The new study, released today on Biorxiv sought to identify genetic risk factors for sepsis especially in the context of COVID-19, and to use these insights to identify existing drugs that might be used to treat life-threatening late-stage disease.
“Ours is the first study looking at host genomics and opportunities to treat later stage severe disease where host immune processes take over” said Dr Steve Gardner CEO of PrecisionLife.
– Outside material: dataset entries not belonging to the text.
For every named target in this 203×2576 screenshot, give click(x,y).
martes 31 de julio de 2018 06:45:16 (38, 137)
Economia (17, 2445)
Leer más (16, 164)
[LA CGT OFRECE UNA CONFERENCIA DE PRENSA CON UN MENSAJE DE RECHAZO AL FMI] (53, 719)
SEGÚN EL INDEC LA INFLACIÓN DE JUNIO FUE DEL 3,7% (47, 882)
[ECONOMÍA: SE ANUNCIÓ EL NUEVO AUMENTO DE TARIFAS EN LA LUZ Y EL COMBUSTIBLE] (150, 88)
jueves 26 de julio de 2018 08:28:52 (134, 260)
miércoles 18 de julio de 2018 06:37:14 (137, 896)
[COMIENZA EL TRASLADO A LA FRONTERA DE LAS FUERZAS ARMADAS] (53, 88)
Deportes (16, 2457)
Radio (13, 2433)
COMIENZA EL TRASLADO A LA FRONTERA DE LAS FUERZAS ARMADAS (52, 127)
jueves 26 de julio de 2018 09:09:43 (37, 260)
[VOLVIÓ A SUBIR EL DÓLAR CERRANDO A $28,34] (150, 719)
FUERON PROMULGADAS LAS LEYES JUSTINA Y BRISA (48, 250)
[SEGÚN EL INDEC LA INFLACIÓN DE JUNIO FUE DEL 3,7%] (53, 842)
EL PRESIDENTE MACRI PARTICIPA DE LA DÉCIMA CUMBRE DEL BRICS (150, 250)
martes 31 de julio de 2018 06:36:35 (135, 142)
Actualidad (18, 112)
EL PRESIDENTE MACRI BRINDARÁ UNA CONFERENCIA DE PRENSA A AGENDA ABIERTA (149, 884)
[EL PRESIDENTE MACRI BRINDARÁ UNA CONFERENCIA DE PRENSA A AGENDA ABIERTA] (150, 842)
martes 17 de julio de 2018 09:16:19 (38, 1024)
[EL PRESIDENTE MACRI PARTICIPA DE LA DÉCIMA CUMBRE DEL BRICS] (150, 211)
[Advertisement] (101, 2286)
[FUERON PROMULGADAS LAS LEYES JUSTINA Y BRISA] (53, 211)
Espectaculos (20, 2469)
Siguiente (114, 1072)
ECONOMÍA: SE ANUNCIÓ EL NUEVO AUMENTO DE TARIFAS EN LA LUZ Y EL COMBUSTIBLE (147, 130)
Like the initial genomic studies on COVID-19 patients, previous analyses of sepsis patients have failed to identify more than a handful of genetic variants that predispose individuals to developing the disease. By providing deeper insights, this study identifies novel approaches and hope for new therapies.
PrecisionLife analyzed patient datasets compiled by UK Biobank to identify genes associated with sepsis, which are also found in severe COVID-19 patients. Sepsis is observed in 60% of severe COVID-19 patients and is a life-threatening condition with a mortality rate of approximately 20%.
The team identified mutations in 70 sepsis risk genes, 61% of which were also present specifically in severe COVID-19 patients. Several of the disease associated genetic signatures found in both sepsis and severe COVID-19 patients have previously been linked to cancer, immune response, endothelial and vascular inflammation and neuronal signalling.
13 of the sepsis risk genes, which the study shows are also COVID risk genes, are known to be druggable i.e. targeted by active chemical compounds used to treat these other diseases and therefore represent potential drug repurposing opportunities. The study went on to identify 59 compounds and drugs that are known to be active against these 13 targets. These could form the basis for future drug trials and repurposing projects. They could also offer potential as COVID-19 high risk biomarkers.
“Our high-resolution genomic analysis tools have allowed us to develop new insights into two serious and complex diseases for which new therapeutic options are urgently required. We hope that these will lead to better understanding of what drives sepsis in COVID-19 patients and result in new ways to treat seriously ill patients” said Dr Gardner.
PrecisionLife is disclosing its new insights and will be working with international collaborators to investigate therapeutic strategies that may help to reduce the high mortality rates in patients who develop sepsis with or without the context of COVID-19.
As more COVID-19 patient data become available in UK Biobank and other patient data sources, PrecisionLife will be able to analyze the clinical impact of these disease signatures in a larger group of patients.
PrecisionLife Ltd started in 2015, built on a shared vision to bring a new level of analytical capability to computational biology, genomic medicine and healthcare. Its powerful data analytics platform is built on a unique mathematical framework and over 30 years’ experience in delivering new technologies and products to enable the discovery of richer and more useful links between patients, disease, targets and drugs.
Headquartered in the UK, PrecisionLife also has operations in the US, Denmark and Poland.